The hand of the creators of Sherlock is very noticeable in this version of the Bram Stoker classic. They apply the format of three hour and a half episodes for three semi-independent and somewhat irregular stories: the first captivates for its baroque classicism with its flashes of terror to gore and for the magnetism of the protagonists -the level of the actors is BBC, the other producers–; the second tends to shipwreck…; and the third is more ambitious in the sense that it tries to give a twist to the vampire myth, but the outcome is the worst of the entire series.


The House (2020)

Fear is not the word to define this prodigy of stop motion animation (that of real dolls that move). It is an anthology of three stories, some more sinister to Edgar Allan Poe, others with a splendid black humor, of which we better not tell you anything so that it surprises you. One of those gems from the Netflix catalog that almost no one has seen.


 Black Summer (2019)

If you’re a fan of the zombie genre, and you haven’t seen this series yet, you’re taking a while. Without concessions, it tells us about the first days of the zombie apocalypse, when everything falls apart and chaos reigns in the world. By the time you get to the end of the first season, you’ll realize what it means to be a courageous mother. And in the second, get ready for cold and chills. oh! If you want to see the quintessential zombie series, 10 seasons of The Walking Dead are available on Netflix.


 Chambers (2019)

Uma Thurman stars in this series, which mixes good horror with touches of Hereditary or Let me out . Although the start of the story is not particularly original (a young woman undergoes a heart transplant after a heart attack and begins to feel and see things as if she were the donor), then the good part arrives, in the form of a disturbing story told by the relationship established with the family of the deceased. Seriously, she’s disturbing to the max. We’ll let you know. And also, that hooks. There you.


Marianne (2019)

French terror that will chill your blood. It tells the story of a horror novelist who decides to retire for a while. And since not always in this life can she be happy with her own decisions, Marianne, the demon who stars in her books, appears to her and forces her to continue writing. Not even the Minister of Finance…

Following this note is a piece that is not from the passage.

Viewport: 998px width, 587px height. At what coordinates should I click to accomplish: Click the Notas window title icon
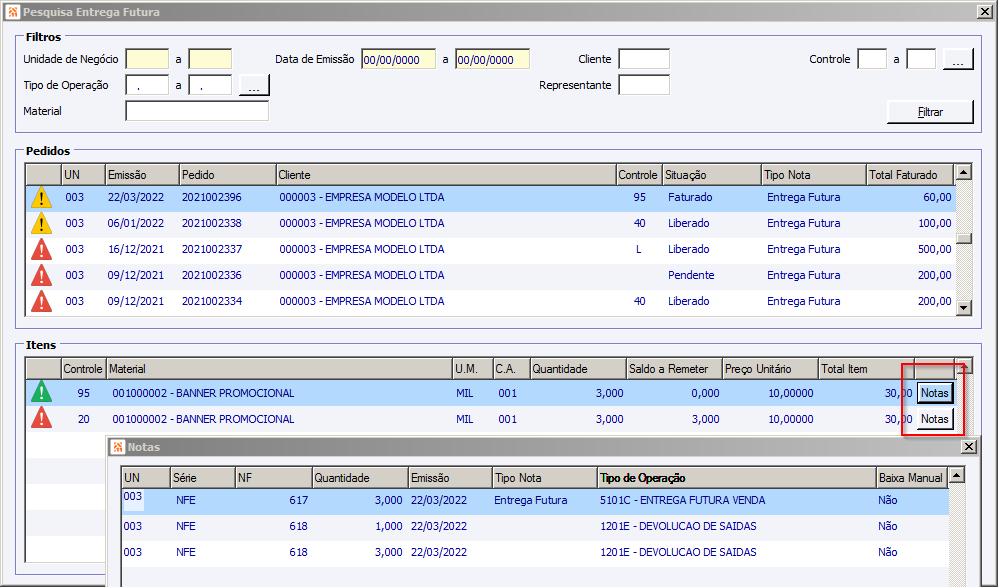tap(117, 447)
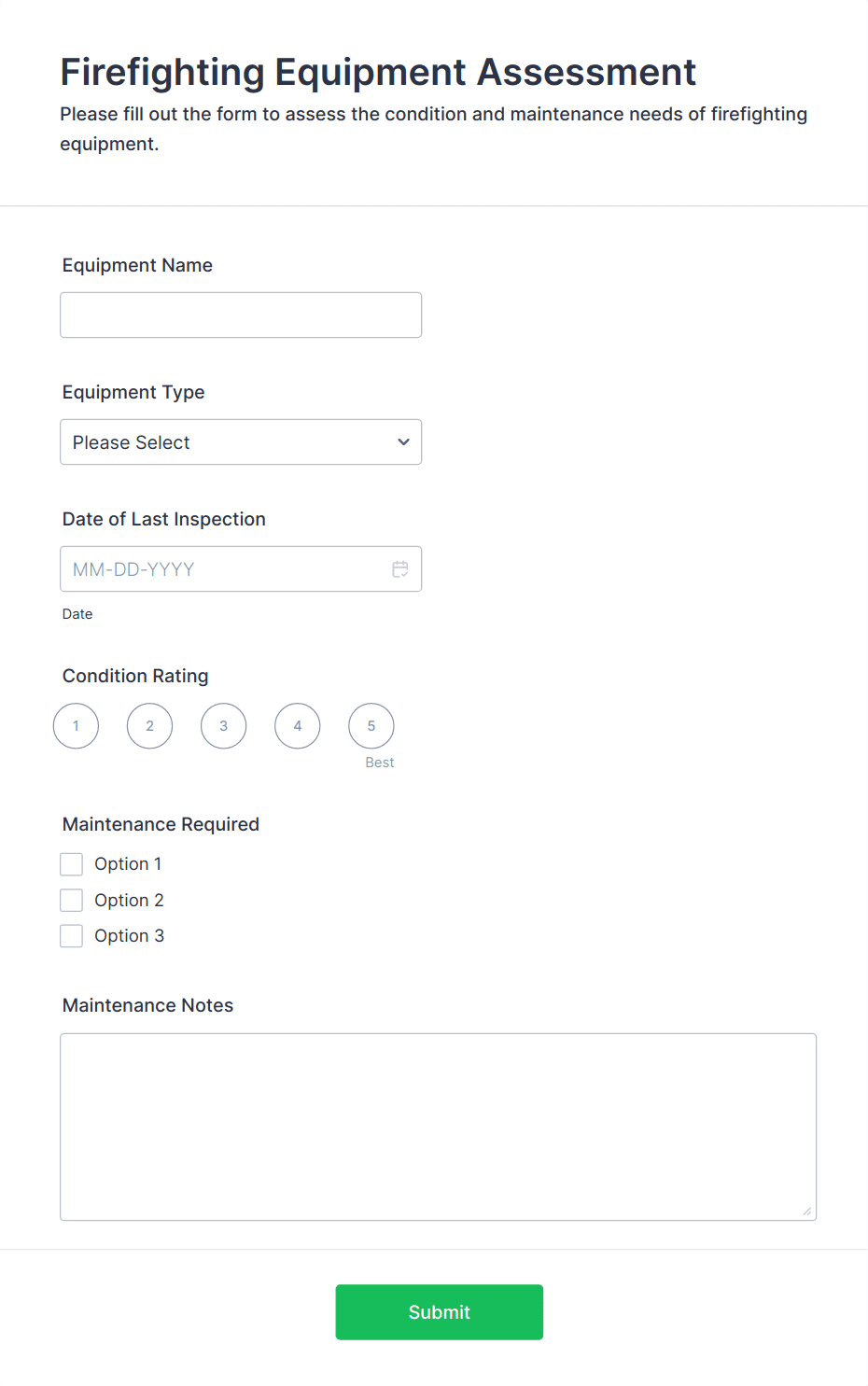Viewport: 868px width, 1386px height.
Task: Click the Equipment Type dropdown chevron arrow
Action: [403, 442]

 Love, Death & Robots (2019)

The science fiction stories of Ray Bradbury, the Amazing Tales of Steven Spielberg, the episodes of Black Mirror… These references come to mind when faced with the fascinating Netflix project, Love, Death & Robots, a supposedly artistic and revolutionary series in terms of audiovisual, in which creators from all over the world have participated under the baton of two key figures in current fiction: Tim Miller, ( Deadpool ) and David Fincher ( House of Cards).There are 26 animated shorts for adults (there is violence, sex, gore…) between 5 and 15 minutes long, an orgy of images so varied and irremediably irregular that sometimes it remains a creative occurrence but that every two for three explodes like freaky artwork. A very brutal experience that we recommend tasting in small doses, as an appetizer for marathons of other series.


 Gul (2018)

Do you know what overwhelm is? You’re going to feel it elevated to the nth degree when you see this Indian series about hellish possessions in an even more hellish jail, all from the producers of Let Me Out or Insidious. Clautrophobia and violence to give and take.


 Scream (2016)

The serial version of the 90s classic focuses more on the cluedo to discover who is murdering the protagonists – some of the crimes are cool – than on Wes Craven’s black humor. But it works very well as a millennial revamp of the slasher genre.